How to tackle 51 easy difficulty questions from Goldman Sachs — patterns, time targets, and practice tips.

Goldman Sachs interviews test fundamental coding skills through straightforward problems. Their 51 Easy questions (out of 270 total) are designed to assess clarity of thought, clean implementation, and basic problem-solving under pressure. These problems often mirror common real-world data processing tasks and require precise, efficient code without complex algorithms. Expect to see string manipulation, array operations, simple calculations, and basic data structure usage.

Common Patterns

Goldman Sachs Easy questions frequently involve string and array transformations, numerical reasoning, and hash map lookups. A recurring theme is processing financial or tabular data in a simplified form.

String/Array Parsing: You'll often reformat or extract information from strings (like dates, IDs, or names) or filter/transform arrays.

def capitalize_title(title):
    return ' '.join(word.capitalize() for word in title.split())

# Example: "hello world" -> "Hello World"

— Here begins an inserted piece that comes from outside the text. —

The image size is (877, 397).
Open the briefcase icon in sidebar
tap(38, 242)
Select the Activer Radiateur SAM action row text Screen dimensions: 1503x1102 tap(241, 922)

Hash Map for Frequency/Uniqueness: Checking for duplicates or counting occurrences is common.

def first_unique_char(s):
    freq = {}
    for ch in s:
        freq[ch] = freq.get(ch, 0) + 1
    for i, ch in enumerate(s):
        if freq[ch] == 1:
            return i
    return -1

Basic Numerical Operations: Problems may involve rounding, formatting, or simple arithmetic on financial figures.

Time Targets

In a Goldman Sachs interview, you're expected to solve Easy problems quickly—typically within 10-15 minutes total. This includes understanding the question, discussing your approach, writing clean code, and testing with examples. Speed matters because these questions are often the first filter; slow progress here can derail the interview. Practice until you can implement a working solution in under 5 minutes of coding time, leaving ample room for discussion.

Practice Strategy

Don't just solve—simulate. Use a timer for every practice problem. Focus on:

  1. Clarity First: Verbally explain your plan before coding. Goldman Sachs values communication.
  2. Edge Cases: Actively identify and handle them (empty input, large numbers, single-element arrays).
  3. Code Quality: Write readable, well-structured code with meaningful variable names. Avoid clever one-liners that sacrifice clarity.
  4. Targeted Practice: Concentrate on the patterns above. Solve all 51 Easy problems, but group them by type to reinforce each pattern.

Mastering these fundamentals ensures you pass the initial bar efficiently, conserving energy for harder problems later.